Given exercise: Rewrite the lines that begin at the one containing "Select the gray node numbered" and run through the end of the records, replacing "edge" with "link" and leaving everything else unchanged. Omit the pictures from your answer.

--------------------------------------------------

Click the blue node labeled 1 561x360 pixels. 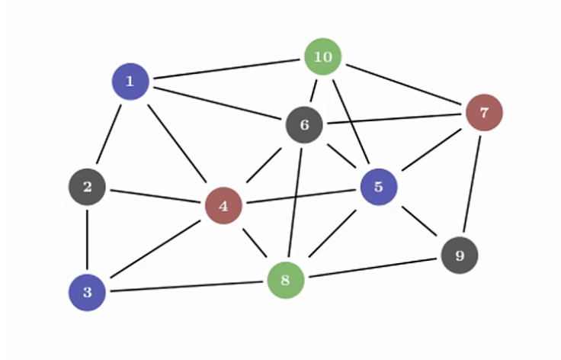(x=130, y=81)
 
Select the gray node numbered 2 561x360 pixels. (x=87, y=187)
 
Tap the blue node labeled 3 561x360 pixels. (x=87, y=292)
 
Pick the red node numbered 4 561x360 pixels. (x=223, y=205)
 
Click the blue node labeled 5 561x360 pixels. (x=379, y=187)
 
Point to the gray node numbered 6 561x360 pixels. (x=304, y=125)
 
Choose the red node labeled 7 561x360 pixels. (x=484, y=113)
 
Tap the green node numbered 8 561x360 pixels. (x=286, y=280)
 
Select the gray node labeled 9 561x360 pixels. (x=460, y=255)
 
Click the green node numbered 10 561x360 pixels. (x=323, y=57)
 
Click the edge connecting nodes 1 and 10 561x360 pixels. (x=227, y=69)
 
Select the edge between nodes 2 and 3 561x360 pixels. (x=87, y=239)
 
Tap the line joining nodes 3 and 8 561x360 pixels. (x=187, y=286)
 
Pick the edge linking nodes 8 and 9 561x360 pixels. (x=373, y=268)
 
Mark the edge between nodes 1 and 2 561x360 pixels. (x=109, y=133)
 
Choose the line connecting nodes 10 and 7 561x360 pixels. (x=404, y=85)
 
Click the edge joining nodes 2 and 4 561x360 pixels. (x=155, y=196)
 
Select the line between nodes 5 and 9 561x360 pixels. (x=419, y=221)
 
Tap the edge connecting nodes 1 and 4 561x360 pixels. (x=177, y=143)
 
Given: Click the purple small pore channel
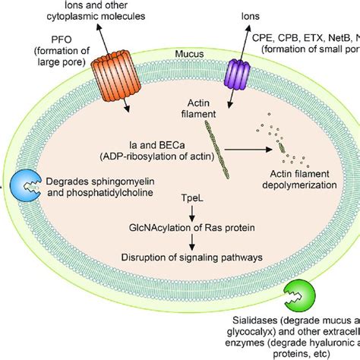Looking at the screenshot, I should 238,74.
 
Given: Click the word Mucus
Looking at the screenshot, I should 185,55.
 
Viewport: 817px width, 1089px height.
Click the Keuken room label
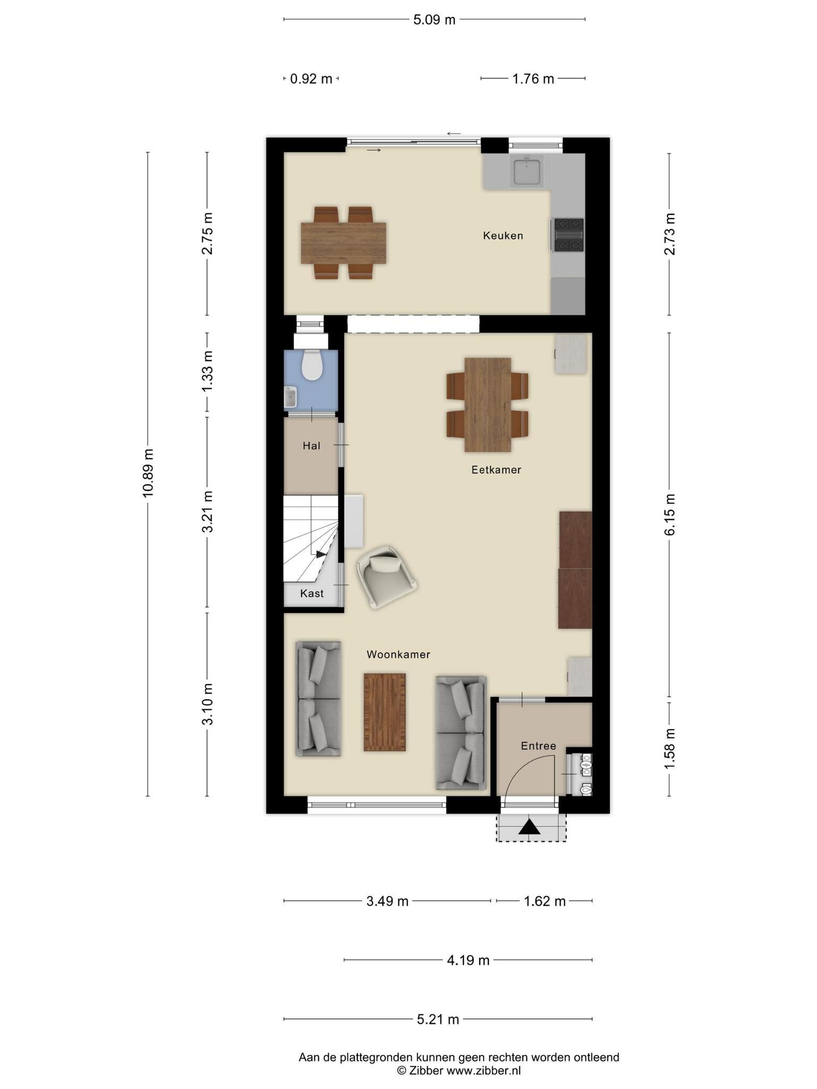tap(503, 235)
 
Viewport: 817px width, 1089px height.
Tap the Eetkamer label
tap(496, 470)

--------------------------------------------------

Exercise response:
Select the gray node numbered 2 561x360 pixels. (x=87, y=187)
 
Tap the blue node labeled 3 561x360 pixels. (x=87, y=292)
 
Pick the red node numbered 4 561x360 pixels. (x=223, y=205)
 
Click the blue node labeled 5 561x360 pixels. (x=379, y=187)
 
Point to the gray node numbered 6 561x360 pixels. (x=304, y=125)
 
Choose the red node labeled 7 561x360 pixels. (x=484, y=113)
 
Tap the green node numbered 8 561x360 pixels. (x=286, y=280)
 
Select the gray node labeled 9 561x360 pixels. (x=460, y=255)
 
Click the green node numbered 10 561x360 pixels. (x=323, y=57)
 
Click the link connecting nodes 1 and 10 561x360 pixels. (x=227, y=69)
 
Select the link between nodes 2 and 3 561x360 pixels. (x=87, y=239)
 
Tap the line joining nodes 3 and 8 561x360 pixels. (x=187, y=286)
 
Pick the link linking nodes 8 and 9 561x360 pixels. (x=373, y=268)
 
Mark the link between nodes 1 and 2 561x360 pixels. (x=109, y=133)
 
Choose the line connecting nodes 10 and 7 561x360 pixels. (x=404, y=85)
 
Click the link joining nodes 2 and 4 561x360 pixels. (x=155, y=196)
 
Select the line between nodes 5 and 9 561x360 pixels. (x=419, y=221)
 
Tap the link connecting nodes 1 and 4 561x360 pixels. (x=177, y=143)
 
Given: Click the purple small pore channel
Looking at the screenshot, I should 238,74.
 
Given: Click the word Mucus
Looking at the screenshot, I should 185,55.
 
Viewport: 817px width, 1089px height.
Click the Keuken room label
tap(503, 235)
 
Viewport: 817px width, 1089px height.
Tap the Eetkamer label
tap(496, 470)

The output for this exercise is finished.